-------- READING TEXT

The implication graph is constructed using the following ingredients:
- Vertices: One vertex for each variable, and one for each negation of a variable
- Edges: For each clause {x,y}, create an edge from -x to y and one edge from -y to x
The following should be the implication graph corresponding to your set of clauses:
A bad loop (I'm guessing this is what you want, haven't encountered that wording before) is a loop in the implication graph that contains both a variable and its negation (i.e. both x and -x). Clearly there is no such loop in your case.
Why "bad loop"? It is because each edge represents an implication that necessarily must hold for your 2-SAT instance. For example, the first clause reads "a or b". If this clause is to be satisfied, then we must have one of the two variables true. So:
- If a isn't true (i.e. -a is true), then b must be true, which is the implication -a$\to$b
- If b isn't true (i.e. -b is true), then a must be true, which is the implication -b$\to$a
In a "bad cycle", you have a cycle of such implications, so that x$\to$...$\to$-x$\to$...$\to$x. Such a cycle of implications can never be satisfied, otherwise x would be both true and false at the same time. So if you have any bad cycles, the 2-SAT formula is unsatisfiable!

----------------
-------- DATA SEGMENT

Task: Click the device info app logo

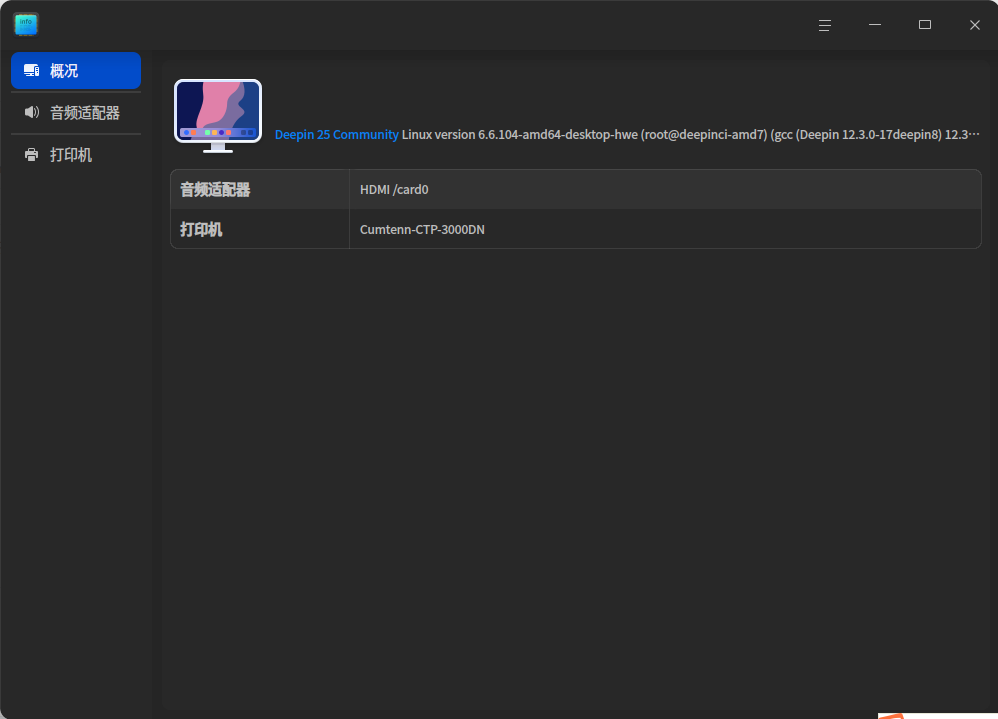Action: [26, 25]
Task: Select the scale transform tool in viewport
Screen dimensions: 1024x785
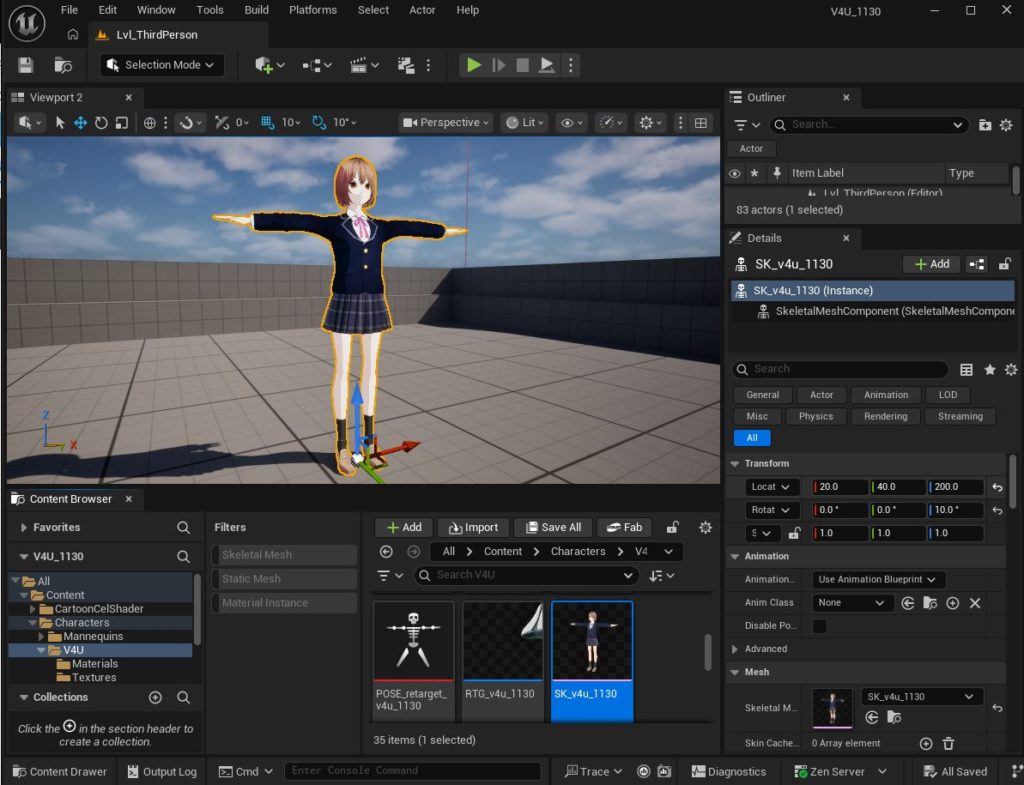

----------------

- **STATED EXERCISE 1**
Reproduce verbatim the portion of the implication graph passage between "The implication graph is" and "in your case.", inclusive.
- **STATED EXERCISE 2**
In the implication graph passage, which edges are created for each clause {x,y}?
- **STATED EXERCISE 3**
Extend the implication graph passage by writing what follows its last sentence.
The material comes from a separate source.

- **REPLY 1**
The implication graph is constructed using the following ingredients:
- Vertices: One vertex for each variable, and one for each negation of a variable
- Edges: For each clause {x,y}, create an edge from -x to y and one edge from -y to x
The following should be the implication graph corresponding to your set of clauses:
A bad loop (I'm guessing this is what you want, haven't encountered that wording before) is a loop in the implication graph that contains both a variable and its negation (i.e. both x and -x). Clearly there is no such loop in your case.

- **REPLY 2**
An edge from -x to y and an edge from -y to x.

- **REPLY 3**
In fact, a 2-SAT formula is unsatisfiable when, and only when, there is a bad cycle in the implication graph. So your formula is, by the absence of bad loops, satisfiable. The proof of satisfiability in the case of no bad loops even yields a poly-time algorithm to find a satisfying assignment (which is great : ) )
So how to assign values to the variables and satisfy your (or any) 2-SAT formula? I'll refer to https://en.wikipedia.org/wiki/2-satisfiability#Strongly_connected_components for the algorithm, but be warned that you need to know of the concept of "strongly connected component" to fully understand the algorithm.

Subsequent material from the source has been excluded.